AN/TPQ-2 Close Air Support System
- Country of origin: United States
- Manufacturer: Reeves Instrument Corporation
- Frequency: 2,740 to 2,960 MHz^{[citation needed]}
- Range: 20,000 yd max, 500 yd min
- Azimuth: 360°
- Power: Peak 200 kw (83 db above 1 mw)

= AN/TPQ-2 Close Air Support System =

US military Cold War-era aircraft guidance system

The AN/TPQ-2 Close Air Support System was a post-World War II radar/computer/communications system ("Q" system) for automatically tracking an aircraft and guiding it to a predetermined bomb release point. The system was the predecessor of the General Electric AN/MPQ-14 Course Directing Central deployed to the Korean War for ground-directed bombing.

In accordance with the Joint Electronics Type Designation System (JETDS), the "AN/TPQ-2" designation represents the second design of an Army-Navy electronic device for ground transportable special combination radar system. The JETDS system also now is used to name all Department of Defense electronic systems.

==Background==
After the Air Medal was awarded for development of ground-directed bombing in Italy for World War II Close Air Support, a detachment of NAS Mojave's "Pilotless Aircraft Unit" was established in 1945 on a SeaBee military installation at Point Mugu (4 officers and 11 enlisted men). A Bureau of Aeronautics committee's December 1945 Study of the Requirements for Pilotless Aircraft for Fleet Use in 1950 was approved 3 months later, and the KGW-1 Loon was 1 of its 18 missile proposals. The detachment's "Marine LtCol Marion Dalby and Dr.

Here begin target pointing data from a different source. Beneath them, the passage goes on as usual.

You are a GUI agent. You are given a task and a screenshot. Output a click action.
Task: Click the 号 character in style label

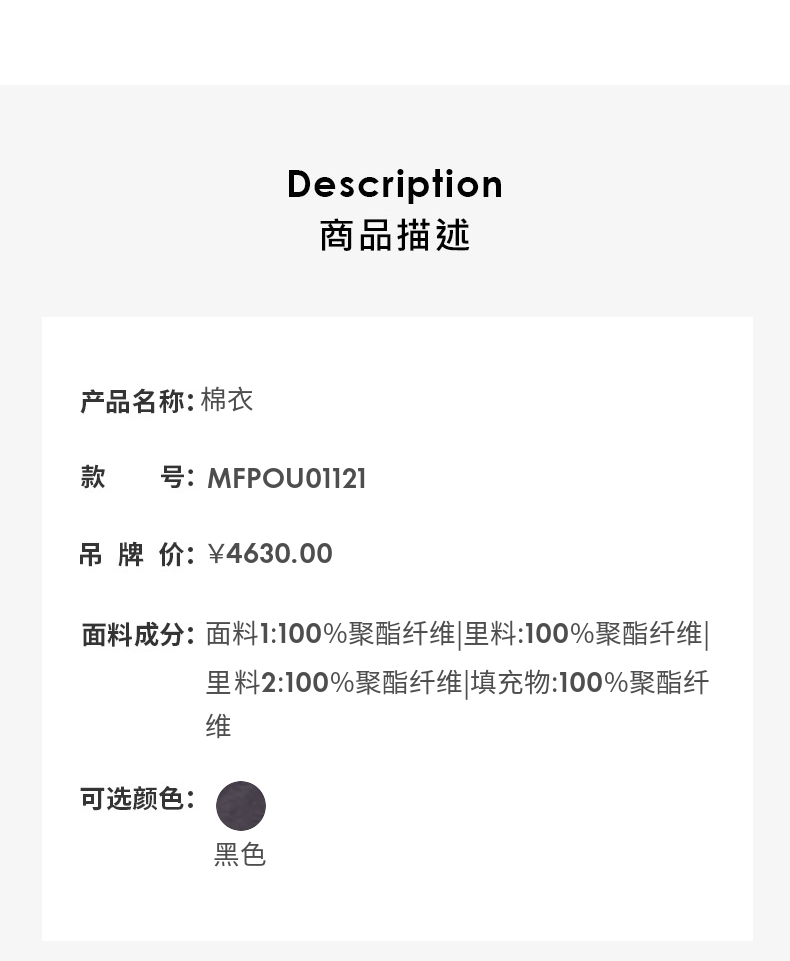[x=173, y=477]
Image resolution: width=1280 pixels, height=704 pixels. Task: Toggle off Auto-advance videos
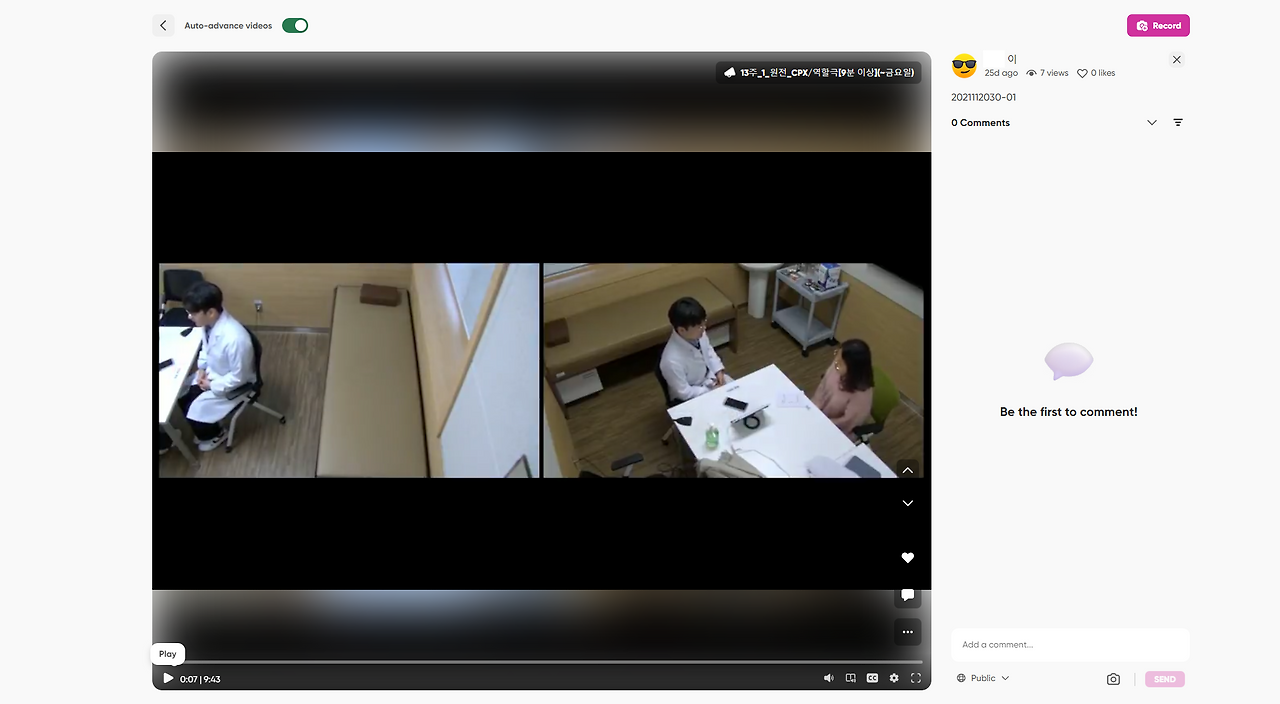coord(294,25)
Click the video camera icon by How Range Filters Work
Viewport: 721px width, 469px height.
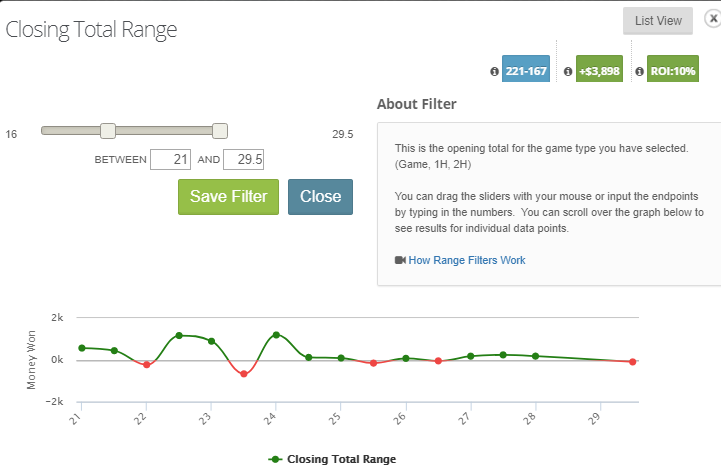tap(400, 260)
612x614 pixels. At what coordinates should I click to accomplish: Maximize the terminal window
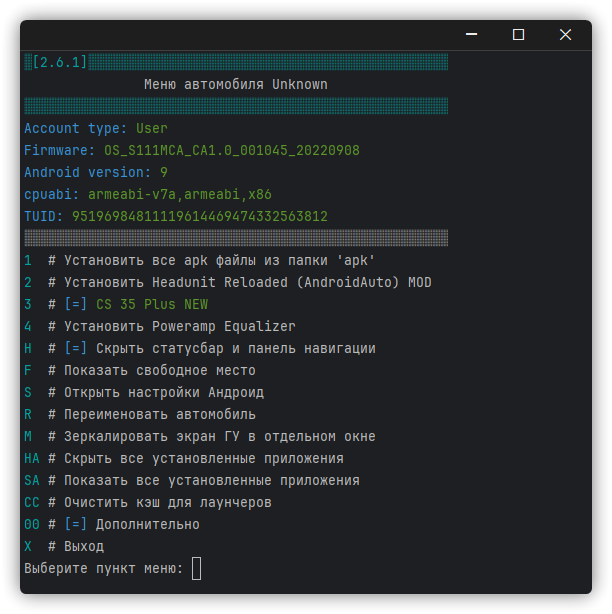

Herbert Wagner", the latter arriving by Operation Paperclip in early 1946, developed "NAVAIR’s TPQ-2 Close Air Support System" for command guidance of the KGW-1 Loon missile for submarine attacks on mapped Japanese "beach-head fortifications". Point Mugu development of the KGW-1 and its test launch facilities were by "Jack Schoenhair's gang" and included additional Operation Paperclip scientists "Willy Fiedler, Robert Lusser and Otto Schwede". The 1st KGW-1 launch was in January 1946, and its 1st submarine launch was February 12, 1947, using rocket assist developed by Robert Truax's team.

==Description==
The transportable AN/TPQ-2 included a World War II surplus SCR-584 radar and, as in the AN/MSQ-1, a Reeves Instrument Corporation analog computer for converting the radar's spherical coordinates to rectangular coordinates, and a Reeves "plotting board to yield course changes, a warhead arming signal and a dump [dive] command to the Loon". A "Marine F6F fighter" was to escort the KGW-1 for safety (e.g., to abort by shooting a missile straying back over land) and during simulated KGW-1 missions, MSgt. Clark. D Hayden used the system to instead control the crewed fighter. During Dalby's 2nd mission piloting a "Loon simulation flight" he "wondered why ... prefer [sub-launched, 1,000 lb payload] Loon over a two thousand lb. Bomb" from a piloted aircraft launched by a carrier. Dalby briefed Point Mugu's Director of Tests, Captain Grayson Merrill, when "both realized ... we were talking about [an] all-weather, close-air support system" and "Dalby and I conceived the idea of converting [its use to] Close Air Support."

Dalby and Cpt. Samuel A. Dressin redesigned the system (e.g., switched from the SCR-584 to the SCR-784 radar), and the TPQ-2 was demonstrated at Camp Pendelton in April 1950. Dalby claimed dummy bombs from 18000 ft would drop within 150 yd of the target, and a direct hit on a terrain feature was observed by the 1st Marine Air Wing Chief of Staff. Lt. Col. Homer G. Hutchinson helped the project receive support including two F4U night-fighters and pilots for training.